• [How to complete this task]: Out of the listing below, copy every line that carries the string "Enable".

• [Exercise data]:
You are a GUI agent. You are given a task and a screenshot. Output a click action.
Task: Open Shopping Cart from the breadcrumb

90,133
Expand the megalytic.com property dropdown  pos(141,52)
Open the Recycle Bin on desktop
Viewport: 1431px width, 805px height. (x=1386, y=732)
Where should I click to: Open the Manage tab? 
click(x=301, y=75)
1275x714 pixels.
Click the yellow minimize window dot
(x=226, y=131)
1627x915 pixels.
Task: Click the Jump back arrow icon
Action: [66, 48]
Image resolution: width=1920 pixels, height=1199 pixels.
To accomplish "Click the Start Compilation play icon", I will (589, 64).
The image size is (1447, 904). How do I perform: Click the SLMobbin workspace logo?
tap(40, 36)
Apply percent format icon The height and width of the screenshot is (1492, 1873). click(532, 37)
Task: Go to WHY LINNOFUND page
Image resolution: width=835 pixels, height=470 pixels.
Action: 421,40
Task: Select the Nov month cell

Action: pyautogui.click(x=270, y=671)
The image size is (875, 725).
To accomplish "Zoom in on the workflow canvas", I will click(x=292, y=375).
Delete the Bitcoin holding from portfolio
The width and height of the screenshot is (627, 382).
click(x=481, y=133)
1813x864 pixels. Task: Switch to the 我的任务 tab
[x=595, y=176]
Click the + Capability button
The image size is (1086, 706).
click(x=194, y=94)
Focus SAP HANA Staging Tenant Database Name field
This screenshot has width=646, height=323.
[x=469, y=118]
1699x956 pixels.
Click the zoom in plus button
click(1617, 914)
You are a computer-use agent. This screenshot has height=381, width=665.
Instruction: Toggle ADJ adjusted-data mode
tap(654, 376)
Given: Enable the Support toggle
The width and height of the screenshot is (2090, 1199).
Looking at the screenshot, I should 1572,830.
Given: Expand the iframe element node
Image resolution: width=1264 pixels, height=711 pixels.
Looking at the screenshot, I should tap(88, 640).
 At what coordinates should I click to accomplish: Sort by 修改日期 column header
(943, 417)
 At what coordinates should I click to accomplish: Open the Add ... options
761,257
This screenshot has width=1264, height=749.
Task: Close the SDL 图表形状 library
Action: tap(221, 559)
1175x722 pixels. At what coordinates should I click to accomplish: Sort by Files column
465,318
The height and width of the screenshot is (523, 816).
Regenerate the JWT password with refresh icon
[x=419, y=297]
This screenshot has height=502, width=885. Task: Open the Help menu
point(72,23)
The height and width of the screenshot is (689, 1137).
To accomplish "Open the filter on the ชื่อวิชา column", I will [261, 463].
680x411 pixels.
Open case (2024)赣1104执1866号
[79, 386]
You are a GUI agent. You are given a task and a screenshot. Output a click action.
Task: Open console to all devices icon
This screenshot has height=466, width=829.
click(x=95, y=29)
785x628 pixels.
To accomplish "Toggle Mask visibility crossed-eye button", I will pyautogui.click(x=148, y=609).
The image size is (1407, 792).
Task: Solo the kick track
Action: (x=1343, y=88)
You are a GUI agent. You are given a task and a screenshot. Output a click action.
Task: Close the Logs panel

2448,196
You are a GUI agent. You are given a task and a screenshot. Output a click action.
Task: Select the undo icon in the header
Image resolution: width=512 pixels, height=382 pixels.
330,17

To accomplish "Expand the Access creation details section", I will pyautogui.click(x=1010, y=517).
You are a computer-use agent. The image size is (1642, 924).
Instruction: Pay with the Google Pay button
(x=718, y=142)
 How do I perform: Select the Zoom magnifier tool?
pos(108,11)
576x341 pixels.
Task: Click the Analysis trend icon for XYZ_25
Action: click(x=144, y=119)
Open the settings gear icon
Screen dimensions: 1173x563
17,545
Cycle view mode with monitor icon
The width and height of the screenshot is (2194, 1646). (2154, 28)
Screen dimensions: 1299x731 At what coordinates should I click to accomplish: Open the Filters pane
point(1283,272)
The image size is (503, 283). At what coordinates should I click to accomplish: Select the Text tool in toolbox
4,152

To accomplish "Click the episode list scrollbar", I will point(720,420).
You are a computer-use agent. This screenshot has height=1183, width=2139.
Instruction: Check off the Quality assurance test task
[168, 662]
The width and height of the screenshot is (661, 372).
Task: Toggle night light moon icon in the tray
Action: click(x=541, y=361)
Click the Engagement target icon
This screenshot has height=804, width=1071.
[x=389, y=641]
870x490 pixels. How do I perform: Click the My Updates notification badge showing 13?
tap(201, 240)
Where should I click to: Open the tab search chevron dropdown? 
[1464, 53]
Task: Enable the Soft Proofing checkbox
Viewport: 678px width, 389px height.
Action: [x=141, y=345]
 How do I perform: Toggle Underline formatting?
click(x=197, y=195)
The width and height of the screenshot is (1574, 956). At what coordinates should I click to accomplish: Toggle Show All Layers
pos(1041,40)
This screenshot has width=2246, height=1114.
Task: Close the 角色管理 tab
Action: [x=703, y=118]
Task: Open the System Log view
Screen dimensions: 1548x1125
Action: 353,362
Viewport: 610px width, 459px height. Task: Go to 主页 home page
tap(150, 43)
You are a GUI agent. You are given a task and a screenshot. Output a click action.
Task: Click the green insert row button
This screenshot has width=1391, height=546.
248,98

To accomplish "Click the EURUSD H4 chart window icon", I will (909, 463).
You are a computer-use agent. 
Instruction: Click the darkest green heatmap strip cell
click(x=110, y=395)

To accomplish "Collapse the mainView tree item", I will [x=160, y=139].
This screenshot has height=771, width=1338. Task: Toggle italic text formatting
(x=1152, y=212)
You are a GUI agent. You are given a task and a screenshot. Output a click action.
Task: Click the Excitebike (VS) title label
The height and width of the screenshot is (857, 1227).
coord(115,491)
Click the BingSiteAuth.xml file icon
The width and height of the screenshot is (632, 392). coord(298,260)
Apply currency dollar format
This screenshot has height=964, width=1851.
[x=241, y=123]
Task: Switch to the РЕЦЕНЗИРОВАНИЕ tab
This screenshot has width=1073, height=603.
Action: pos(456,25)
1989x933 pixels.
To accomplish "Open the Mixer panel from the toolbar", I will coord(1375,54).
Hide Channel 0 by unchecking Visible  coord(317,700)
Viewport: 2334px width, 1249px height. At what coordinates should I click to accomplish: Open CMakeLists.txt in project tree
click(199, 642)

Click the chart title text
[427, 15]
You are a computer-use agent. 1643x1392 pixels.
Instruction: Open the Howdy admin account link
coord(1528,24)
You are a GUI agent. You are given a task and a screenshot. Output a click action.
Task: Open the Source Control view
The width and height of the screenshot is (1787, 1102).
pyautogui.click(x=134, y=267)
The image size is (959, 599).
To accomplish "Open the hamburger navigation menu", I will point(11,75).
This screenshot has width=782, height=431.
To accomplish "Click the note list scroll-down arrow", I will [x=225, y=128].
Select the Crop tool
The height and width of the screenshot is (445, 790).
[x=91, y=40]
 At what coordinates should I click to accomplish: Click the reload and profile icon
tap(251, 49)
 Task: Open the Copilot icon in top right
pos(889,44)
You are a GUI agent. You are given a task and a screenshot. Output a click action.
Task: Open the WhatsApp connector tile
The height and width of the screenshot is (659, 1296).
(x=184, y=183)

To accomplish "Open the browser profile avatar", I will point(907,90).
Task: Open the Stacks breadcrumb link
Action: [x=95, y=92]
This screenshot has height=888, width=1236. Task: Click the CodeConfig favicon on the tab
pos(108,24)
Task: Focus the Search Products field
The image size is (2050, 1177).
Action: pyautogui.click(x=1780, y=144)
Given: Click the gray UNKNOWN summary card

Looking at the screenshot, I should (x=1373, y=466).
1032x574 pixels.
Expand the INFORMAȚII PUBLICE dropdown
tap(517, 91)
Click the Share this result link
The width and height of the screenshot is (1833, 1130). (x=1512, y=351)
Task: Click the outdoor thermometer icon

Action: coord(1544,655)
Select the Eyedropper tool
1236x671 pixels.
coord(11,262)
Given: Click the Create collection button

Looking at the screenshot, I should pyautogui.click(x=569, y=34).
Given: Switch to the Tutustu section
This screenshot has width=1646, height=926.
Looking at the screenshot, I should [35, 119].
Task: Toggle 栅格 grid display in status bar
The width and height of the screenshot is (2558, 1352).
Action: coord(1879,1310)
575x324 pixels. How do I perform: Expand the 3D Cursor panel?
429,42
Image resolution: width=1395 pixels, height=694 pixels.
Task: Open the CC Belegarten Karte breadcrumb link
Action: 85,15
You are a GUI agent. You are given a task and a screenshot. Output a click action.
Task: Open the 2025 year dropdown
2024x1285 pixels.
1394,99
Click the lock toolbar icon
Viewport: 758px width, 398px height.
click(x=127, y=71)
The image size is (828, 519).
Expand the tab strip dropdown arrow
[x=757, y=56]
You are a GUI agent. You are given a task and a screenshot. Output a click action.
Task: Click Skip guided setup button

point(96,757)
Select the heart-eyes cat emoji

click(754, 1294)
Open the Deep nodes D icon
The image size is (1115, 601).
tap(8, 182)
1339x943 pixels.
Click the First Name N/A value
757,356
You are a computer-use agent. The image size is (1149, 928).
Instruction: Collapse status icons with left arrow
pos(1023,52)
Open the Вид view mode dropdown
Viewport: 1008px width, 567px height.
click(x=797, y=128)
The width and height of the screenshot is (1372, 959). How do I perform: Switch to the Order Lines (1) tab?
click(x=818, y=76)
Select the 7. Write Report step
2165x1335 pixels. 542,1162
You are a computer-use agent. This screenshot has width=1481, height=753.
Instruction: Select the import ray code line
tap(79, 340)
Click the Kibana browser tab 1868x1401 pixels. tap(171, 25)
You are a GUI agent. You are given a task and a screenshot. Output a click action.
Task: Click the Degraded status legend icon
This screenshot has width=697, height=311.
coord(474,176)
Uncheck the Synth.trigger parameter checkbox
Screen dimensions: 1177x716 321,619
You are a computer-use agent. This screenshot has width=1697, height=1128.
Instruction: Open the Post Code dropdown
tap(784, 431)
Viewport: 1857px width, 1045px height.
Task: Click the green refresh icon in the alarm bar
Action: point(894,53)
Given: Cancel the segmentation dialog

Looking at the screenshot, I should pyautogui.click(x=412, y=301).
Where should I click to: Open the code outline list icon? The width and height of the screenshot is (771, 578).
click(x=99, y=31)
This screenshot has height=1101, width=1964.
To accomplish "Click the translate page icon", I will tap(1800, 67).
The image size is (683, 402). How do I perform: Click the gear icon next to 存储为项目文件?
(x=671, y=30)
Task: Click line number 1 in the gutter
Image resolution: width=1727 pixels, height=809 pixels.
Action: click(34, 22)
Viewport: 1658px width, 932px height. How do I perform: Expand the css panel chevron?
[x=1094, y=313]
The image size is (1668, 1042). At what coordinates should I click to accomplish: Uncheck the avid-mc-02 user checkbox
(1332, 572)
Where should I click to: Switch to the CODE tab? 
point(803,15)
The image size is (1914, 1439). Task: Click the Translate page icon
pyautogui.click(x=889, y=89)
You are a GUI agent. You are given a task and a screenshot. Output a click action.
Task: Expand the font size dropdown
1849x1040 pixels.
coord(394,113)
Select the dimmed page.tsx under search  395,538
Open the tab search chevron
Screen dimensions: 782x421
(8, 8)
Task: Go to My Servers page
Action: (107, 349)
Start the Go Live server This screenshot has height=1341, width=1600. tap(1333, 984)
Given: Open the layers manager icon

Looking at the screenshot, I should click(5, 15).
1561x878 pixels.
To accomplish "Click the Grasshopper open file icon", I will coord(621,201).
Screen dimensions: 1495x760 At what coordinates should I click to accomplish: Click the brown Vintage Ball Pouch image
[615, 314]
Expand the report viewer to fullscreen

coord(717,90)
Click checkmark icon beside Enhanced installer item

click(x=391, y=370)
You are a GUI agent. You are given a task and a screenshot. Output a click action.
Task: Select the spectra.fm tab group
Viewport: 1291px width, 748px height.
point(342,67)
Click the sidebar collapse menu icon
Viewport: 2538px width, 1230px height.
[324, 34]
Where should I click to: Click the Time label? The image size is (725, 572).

• [Expected output]:
Given: Enable the Support toggle
Task: Enable the Soft Proofing checkbox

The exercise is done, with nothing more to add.